Lorsque L'entraide a été publiée pour la première fois en 1902, peu de scientifiques étaient assez courageux pour contester l'idée que le capitalisme et le nationalisme étaient enracinés dans la nature humaine, ou que l'autorité des États était en fin de compte inviolable. La plupart d'entre eux étaient en effet considérés comme des fous ou, s'ils étaient trop manifestement importants pour être rejetés de cette manière, comme Albert Einstein, comme des "excentriques" dont les opinions politiques avaient à peu près autant d'importance que leurs coiffures inhabituelles. Mais le reste du monde avance. Les scientifiques - et même, peut-être, les spécialistes des sciences sociales - suivront-ils un jour ?
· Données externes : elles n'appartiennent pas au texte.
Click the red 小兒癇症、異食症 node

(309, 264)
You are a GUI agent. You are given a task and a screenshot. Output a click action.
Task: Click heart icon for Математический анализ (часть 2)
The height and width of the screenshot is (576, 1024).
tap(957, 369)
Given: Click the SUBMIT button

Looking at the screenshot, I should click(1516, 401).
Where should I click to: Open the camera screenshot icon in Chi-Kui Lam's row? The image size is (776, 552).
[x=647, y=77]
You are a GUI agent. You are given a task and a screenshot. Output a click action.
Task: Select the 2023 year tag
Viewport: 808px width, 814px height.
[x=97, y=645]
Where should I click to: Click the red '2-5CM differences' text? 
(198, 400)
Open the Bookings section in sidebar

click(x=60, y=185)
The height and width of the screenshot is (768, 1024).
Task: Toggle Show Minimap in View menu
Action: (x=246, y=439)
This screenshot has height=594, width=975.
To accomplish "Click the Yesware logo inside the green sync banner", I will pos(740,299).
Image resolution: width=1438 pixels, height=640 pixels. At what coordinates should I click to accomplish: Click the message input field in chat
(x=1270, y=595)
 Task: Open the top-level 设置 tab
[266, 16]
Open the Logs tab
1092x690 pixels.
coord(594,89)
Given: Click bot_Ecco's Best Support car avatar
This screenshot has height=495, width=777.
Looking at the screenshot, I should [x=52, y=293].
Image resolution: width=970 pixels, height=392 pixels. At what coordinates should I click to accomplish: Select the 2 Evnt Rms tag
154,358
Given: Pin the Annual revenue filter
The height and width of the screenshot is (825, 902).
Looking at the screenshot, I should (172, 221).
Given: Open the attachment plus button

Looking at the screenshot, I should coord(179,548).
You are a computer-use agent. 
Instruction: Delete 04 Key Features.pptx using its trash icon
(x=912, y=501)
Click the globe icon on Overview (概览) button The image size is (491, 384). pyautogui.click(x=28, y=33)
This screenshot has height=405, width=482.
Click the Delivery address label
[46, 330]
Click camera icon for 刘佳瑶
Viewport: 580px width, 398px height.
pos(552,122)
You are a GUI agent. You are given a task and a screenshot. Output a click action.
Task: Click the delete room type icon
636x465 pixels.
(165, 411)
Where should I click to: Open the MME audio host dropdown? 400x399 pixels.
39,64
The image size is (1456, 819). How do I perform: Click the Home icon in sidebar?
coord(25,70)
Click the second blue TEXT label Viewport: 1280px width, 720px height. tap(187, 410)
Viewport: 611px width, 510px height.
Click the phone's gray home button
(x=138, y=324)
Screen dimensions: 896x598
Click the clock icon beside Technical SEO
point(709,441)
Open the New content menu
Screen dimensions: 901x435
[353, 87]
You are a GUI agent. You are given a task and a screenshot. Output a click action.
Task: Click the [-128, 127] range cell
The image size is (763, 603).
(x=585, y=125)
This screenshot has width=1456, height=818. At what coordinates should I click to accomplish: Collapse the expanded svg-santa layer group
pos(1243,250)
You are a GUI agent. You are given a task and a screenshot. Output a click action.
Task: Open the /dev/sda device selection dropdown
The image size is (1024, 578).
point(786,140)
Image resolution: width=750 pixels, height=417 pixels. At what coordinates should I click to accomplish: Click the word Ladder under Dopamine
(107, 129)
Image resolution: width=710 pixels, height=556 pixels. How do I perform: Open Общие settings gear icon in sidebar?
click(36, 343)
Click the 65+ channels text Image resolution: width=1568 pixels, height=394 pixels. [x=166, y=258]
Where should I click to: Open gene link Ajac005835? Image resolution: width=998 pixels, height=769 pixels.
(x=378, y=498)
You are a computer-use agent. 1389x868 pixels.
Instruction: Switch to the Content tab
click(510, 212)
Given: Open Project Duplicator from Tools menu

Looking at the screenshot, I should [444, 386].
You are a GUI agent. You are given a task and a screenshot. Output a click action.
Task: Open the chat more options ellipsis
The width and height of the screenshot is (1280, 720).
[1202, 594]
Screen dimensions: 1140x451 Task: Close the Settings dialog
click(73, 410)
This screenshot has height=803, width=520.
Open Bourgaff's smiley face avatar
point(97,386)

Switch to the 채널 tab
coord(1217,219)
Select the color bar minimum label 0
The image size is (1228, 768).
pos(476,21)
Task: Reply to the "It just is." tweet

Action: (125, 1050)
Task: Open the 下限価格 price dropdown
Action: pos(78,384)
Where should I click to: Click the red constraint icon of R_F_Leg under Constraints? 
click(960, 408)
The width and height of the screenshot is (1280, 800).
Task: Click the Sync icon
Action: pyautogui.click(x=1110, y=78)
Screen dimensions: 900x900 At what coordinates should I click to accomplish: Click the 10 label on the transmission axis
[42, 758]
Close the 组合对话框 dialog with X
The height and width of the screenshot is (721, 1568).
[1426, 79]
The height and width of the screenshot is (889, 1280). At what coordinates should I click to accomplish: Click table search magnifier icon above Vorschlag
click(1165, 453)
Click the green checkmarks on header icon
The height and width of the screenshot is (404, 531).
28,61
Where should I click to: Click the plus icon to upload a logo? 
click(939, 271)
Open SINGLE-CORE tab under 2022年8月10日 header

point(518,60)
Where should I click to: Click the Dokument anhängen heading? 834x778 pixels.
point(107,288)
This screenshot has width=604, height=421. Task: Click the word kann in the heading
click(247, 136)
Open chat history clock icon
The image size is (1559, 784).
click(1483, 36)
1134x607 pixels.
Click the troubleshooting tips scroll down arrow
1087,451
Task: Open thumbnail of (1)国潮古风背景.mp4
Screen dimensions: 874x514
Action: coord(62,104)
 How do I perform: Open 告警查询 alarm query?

Nous écrivons cette introduction au cours d'une vague de révolte populaire mondiale contre le racisme et la violence d'État, alors que les autorités publiques répandent leur venin contre les "anarchistes" comme elles le faisaient à l'époque de Kropotkine. Le moment semble particulièrement bien choisi pour lever notre verre à ce vieux "méprisant de la loi et de la propriété privée" qui a changé le visage de la science d'une manière qui continue à nous toucher aujourd'hui. La thèse de Pyotr Kropotkine était minutieuse et colorée, perspicace et révolutionnaire. Elle a aussi exceptionnellement bien vieilli. Le rejet par Kropotkine du capitalisme et du socialisme bureaucratique, ses prédictions sur la direction que ce dernier pourrait prendre, ont été maintes fois justifiées. Si l'on considère la plupart des arguments qui ont fait rage à son époque, il n'y a pas vraiment de doute quant à savoir qui avait réellement raison.
Il est évident qu'il y a encore des personnes qui ne sont pas du tout d'accord sur ce point. Certains s'accrochent au rêve d'embarquer sur des navires depuis longtemps disparus. D'autres sont bien payés pour penser ce qu'ils font. Quant aux auteurs de cette modeste introduction, plusieurs décennies après avoir découvert ce charmant livre, nous sommes - une fois de plus - surpris de constater à quel point nous sommes d'accord avec son argument central. La seule alternative viable à la barbarie capitaliste est le socialisme apatride, un produit, comme le grand géographe ne cessait de nous le rappeler, "de tendances qui se manifestent maintenant dans la société" et qui étaient "toujours, en quelque sorte, imminentes dans le présent". Pour créer un monde nouveau, nous ne pouvons que commencer par redécouvrir ce qui est et ce qui a toujours été sous nos yeux.